Protected: Writers Workshop: First Reading

This post is password protected. To view it please enter your password below:


  • http://www.thefiftyfactor.com Joanna Jenkins

    Hi Jane, Your comment “…this is a letter to someone who doesn’t know you or your life…” made a lot of sense to me and helped refocus my thoughts/questions/comments as I read the original draft and the second draft/questions. It also helps greatly with my writing since I tend to wonder when points seem obvious to me (but not my readers).

    The second to the last paragraph is especially important to this story. It could turn into a few paragraphs and get to the root of the writer’s issues on aging.

  • Mary

    The questions you asked have made a difference in how I am looking at my own work. I sometimes get lost the “creative” concept when I start a rewrite, when my first direction should really be….did I make my point in a clear, concise, linear fashion. Only then can “style” come into play.

  • http://midlifebloggers.com byjane

    Let’s talk about revision, editing, macro, micro and all of them there edits. Forget all those words. What you want to be looking at this first stage of revision with this or your own work is this: What is the writer trying to communicate? Is the writer succeeding at communicating that? If not, why not?

    It’s difficult to do that with your own work because, after all, you know exactly what you meant to say. That is why this exercise, looking at someone else’s work, is so valuable. I can tell that some of you are a little impatient with this exercise, but trust me, it’s one of the most important you’ll get.

    Macro means looking at the big picture. Micro means sentence level work. Needlepoint this on a pillow: Revision=Re-vision. You’ll be hearing that a lot from me.

    When everyone finishes the exercise, I’ll weigh in.

    • cherirae

      I like the suggestion of “re-vision.” Clarity and specificity are a continual challenge for me. Often, when I finish a writing, I challenge myself to reduce the finished piece by 50% I’ve found this exercise to be extremely helpful in producing a piece that communicates in a clear, concise manner.

  • Lia

    Jane, I see how your comments are addressed to clarify specific sentences and ideas in the piece. You mentioned this is a first revision. How many macro edits does a piece need before you go to micro editing and is there anything in between? For example, here you addressed that the theme or focus has to first be developed and clarified and I get that that is macro editing. One of my comments was that words needed to be changed and you said that that was micro editing (as well as punctuation and spelling) and I get that. But, I know somel of us focused in on the title needing to be changed and that the Pandora’s box metaphor is out of place with the bright, happy future the 20 year old envisions. Would addressing these issues be “midi-editing” or wouldn’t that be part of macro editing – leading to further clarification of the theme or focus?

    I would then say that my agenda would/was not only to help the writer reach focus, but to immediately change those things, including the title, words and phrases that are contributing to the ambiguity. Am I jumping the gun?
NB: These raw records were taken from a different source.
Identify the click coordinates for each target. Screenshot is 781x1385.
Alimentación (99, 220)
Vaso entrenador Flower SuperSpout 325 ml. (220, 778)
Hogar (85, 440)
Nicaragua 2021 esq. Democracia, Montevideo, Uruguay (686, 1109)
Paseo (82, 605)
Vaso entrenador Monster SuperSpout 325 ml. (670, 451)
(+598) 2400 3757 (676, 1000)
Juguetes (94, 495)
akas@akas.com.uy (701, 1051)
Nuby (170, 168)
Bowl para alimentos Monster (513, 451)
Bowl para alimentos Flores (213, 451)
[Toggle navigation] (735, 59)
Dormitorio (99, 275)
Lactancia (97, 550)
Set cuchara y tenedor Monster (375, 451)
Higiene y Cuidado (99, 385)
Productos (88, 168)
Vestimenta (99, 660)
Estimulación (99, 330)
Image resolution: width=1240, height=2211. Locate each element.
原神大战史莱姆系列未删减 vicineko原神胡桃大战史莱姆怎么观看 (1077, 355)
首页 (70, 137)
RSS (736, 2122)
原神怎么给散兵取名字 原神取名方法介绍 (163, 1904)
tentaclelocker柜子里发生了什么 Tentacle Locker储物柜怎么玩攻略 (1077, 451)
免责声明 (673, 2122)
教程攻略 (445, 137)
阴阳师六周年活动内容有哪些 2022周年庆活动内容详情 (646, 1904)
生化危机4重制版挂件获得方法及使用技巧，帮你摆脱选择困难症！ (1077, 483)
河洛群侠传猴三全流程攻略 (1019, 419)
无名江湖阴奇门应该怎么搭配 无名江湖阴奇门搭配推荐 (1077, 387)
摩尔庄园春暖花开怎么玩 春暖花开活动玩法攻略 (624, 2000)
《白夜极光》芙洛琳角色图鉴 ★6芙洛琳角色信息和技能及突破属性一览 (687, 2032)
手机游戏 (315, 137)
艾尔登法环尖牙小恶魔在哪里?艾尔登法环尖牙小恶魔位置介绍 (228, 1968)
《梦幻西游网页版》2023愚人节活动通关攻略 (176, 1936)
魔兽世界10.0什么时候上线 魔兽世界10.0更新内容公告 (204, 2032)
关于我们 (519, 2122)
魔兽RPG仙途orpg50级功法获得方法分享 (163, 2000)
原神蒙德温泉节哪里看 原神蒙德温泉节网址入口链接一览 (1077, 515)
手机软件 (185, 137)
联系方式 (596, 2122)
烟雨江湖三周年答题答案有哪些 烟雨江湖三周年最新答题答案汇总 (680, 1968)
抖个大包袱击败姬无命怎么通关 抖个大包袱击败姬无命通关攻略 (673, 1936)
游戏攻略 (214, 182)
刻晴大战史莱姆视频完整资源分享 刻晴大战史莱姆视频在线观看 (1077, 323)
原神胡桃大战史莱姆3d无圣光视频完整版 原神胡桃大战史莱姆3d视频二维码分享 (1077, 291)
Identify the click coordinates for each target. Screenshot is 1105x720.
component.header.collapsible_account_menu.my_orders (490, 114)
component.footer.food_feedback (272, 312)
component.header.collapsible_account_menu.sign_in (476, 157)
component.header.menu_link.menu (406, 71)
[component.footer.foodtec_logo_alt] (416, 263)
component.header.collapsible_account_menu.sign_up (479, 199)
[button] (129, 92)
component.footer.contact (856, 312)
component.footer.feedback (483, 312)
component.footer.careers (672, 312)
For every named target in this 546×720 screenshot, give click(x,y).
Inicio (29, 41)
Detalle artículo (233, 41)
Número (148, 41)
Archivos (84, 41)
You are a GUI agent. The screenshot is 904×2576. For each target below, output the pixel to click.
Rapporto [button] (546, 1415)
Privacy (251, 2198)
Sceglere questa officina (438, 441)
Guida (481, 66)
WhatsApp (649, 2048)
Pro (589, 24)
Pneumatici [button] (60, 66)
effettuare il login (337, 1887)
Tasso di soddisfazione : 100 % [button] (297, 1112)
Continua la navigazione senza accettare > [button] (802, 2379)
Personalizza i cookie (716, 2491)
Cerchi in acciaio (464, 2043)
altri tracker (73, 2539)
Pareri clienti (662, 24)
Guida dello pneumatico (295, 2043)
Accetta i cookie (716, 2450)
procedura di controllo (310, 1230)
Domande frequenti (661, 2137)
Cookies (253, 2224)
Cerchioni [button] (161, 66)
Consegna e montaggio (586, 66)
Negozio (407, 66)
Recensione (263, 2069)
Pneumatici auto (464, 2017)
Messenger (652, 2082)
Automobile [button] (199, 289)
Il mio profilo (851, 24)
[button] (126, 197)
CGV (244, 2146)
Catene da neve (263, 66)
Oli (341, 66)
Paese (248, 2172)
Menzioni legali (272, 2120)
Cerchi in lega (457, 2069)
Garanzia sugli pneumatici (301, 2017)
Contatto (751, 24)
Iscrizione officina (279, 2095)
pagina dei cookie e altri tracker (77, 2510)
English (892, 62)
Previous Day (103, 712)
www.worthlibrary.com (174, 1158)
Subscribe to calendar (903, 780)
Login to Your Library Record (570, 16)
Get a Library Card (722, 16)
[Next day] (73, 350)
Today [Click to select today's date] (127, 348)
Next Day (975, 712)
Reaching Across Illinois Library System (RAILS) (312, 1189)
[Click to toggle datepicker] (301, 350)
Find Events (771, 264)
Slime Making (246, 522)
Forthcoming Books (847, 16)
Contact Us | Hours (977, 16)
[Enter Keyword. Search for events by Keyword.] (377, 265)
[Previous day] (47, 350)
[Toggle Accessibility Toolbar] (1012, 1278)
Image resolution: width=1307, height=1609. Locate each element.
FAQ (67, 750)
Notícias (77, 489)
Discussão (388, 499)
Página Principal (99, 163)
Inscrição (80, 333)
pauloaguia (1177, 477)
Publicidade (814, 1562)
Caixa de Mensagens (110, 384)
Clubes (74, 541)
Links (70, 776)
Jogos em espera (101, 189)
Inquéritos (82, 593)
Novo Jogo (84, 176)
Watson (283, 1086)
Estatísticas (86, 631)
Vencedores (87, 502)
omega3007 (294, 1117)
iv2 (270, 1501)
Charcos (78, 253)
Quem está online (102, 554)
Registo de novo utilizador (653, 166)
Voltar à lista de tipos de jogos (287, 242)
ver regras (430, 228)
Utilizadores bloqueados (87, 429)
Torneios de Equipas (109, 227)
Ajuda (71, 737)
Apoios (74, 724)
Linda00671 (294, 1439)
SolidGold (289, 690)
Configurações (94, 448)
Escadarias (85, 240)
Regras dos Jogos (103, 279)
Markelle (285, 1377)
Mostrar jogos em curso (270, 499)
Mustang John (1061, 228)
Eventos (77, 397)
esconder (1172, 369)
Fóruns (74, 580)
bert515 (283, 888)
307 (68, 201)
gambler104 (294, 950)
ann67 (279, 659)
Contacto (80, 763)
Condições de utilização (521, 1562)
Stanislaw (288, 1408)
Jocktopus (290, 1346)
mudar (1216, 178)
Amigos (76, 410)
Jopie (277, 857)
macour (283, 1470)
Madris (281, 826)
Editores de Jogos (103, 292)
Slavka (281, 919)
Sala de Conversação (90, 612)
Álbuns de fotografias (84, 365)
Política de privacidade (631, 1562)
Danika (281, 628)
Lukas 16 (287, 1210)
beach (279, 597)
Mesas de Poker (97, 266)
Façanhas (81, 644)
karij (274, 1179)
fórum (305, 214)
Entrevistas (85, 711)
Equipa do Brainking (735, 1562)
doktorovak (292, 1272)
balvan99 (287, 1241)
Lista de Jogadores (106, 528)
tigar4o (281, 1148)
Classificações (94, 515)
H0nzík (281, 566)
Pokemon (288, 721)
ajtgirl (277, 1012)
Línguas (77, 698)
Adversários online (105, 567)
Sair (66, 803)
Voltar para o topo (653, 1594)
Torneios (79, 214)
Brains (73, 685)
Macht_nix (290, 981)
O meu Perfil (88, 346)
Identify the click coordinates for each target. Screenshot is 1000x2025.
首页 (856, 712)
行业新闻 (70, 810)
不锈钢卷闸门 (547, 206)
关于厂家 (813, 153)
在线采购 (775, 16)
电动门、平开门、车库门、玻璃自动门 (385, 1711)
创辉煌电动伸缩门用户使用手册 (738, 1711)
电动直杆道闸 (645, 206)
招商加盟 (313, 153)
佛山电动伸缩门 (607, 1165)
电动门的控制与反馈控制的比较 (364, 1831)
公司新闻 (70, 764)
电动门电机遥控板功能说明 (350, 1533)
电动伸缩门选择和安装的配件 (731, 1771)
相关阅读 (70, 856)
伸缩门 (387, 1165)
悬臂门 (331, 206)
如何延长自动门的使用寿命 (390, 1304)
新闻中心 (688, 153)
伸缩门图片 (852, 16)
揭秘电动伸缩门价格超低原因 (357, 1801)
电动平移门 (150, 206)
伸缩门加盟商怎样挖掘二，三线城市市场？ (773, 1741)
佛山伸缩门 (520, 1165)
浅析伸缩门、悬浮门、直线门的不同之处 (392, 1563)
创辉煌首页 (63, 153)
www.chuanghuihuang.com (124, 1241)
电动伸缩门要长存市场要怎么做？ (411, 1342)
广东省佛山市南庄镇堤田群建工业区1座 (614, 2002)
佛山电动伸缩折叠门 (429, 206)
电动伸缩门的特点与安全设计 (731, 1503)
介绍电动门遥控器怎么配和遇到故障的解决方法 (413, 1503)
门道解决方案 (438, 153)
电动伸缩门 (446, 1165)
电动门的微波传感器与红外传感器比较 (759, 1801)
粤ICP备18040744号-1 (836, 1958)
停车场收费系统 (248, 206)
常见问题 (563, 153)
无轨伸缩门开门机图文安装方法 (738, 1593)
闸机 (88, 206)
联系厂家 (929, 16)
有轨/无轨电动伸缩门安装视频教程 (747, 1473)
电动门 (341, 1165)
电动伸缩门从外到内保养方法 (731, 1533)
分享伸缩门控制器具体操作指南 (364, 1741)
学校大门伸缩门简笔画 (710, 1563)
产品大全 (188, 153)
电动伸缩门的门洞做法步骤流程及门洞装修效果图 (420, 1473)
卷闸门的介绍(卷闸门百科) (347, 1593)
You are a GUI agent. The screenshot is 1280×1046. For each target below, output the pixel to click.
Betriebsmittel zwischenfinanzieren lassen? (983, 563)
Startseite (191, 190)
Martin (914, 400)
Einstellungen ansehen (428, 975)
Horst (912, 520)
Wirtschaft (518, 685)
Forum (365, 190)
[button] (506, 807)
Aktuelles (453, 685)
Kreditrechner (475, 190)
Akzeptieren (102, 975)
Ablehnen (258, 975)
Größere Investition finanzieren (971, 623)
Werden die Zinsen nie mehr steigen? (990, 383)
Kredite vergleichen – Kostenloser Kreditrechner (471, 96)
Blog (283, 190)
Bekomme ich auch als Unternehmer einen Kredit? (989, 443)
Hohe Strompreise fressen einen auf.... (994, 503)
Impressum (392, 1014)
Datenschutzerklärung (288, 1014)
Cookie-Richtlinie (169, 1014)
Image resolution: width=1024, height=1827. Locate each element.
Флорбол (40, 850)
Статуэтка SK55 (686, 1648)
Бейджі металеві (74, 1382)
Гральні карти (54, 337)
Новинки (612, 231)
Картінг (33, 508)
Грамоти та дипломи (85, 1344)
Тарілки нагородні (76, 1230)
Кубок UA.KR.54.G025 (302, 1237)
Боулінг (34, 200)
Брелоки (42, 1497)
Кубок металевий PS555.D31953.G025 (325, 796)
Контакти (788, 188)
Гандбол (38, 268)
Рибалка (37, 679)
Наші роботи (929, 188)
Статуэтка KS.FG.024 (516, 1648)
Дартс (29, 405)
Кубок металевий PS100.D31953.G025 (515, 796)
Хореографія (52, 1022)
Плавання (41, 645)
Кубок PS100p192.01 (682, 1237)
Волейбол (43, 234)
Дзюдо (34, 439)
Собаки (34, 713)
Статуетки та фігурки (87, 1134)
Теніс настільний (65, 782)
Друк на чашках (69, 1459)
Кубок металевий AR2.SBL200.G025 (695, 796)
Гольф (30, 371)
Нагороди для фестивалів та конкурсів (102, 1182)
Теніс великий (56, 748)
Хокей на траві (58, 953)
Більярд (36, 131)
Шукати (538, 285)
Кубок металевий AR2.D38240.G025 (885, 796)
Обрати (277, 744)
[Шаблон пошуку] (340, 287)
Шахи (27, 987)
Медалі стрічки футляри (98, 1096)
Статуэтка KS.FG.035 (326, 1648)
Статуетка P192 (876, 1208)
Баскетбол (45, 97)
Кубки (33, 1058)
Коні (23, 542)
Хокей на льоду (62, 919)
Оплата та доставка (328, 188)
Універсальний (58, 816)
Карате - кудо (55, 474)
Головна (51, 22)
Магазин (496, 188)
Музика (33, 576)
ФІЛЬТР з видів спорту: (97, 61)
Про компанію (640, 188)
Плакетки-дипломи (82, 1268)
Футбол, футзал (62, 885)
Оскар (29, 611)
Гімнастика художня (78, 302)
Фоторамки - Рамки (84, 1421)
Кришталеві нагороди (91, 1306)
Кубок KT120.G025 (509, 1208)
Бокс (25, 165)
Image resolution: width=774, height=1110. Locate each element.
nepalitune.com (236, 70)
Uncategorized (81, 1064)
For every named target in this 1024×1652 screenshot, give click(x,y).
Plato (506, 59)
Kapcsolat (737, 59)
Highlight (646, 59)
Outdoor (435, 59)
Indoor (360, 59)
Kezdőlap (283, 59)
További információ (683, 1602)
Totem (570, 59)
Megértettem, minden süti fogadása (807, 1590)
  • http://inventingliz.blogspot.com Liz

    I think we had similar thoughts about the last two sentences, that they were the main point of the essay but the rest of the essay didn’t really lead the reader there. The writer needs to do more work up front to help the reader understand what those last two sentences are trying to get at.

    My take on it is that the future is more relvant now than when the writer was in her (?) twenties, not because it is so much closer, but because there is so much less of it! Or maybe those are really the same, the future is closer now because there is not as much of it. I am nowhere close to 64 yet, but I am becoming more and more aware that my future is finite (something I didn’t really grasp when I was younger), so I had better make the most of it!

  • cherirae

    I think our comments were similar in many ways. However, mine broadly addressed the piece as a whole while yours were much more focused and specific and referenced the exact line(s) you were addressing. Your specificity would better aid in assisting the author to write with more clarity.

    I really wasn’t sure what my agenda was in this last assignment. I was not familiar with the term “macro-editing” and, even when explained, for some reason I didn’t think of it as editing someone else’s piece but rather I thought of it as an exercise in macro-editing my own works. As I write this, I realize my original perception of the assignment really doesn’t make a lot of sense.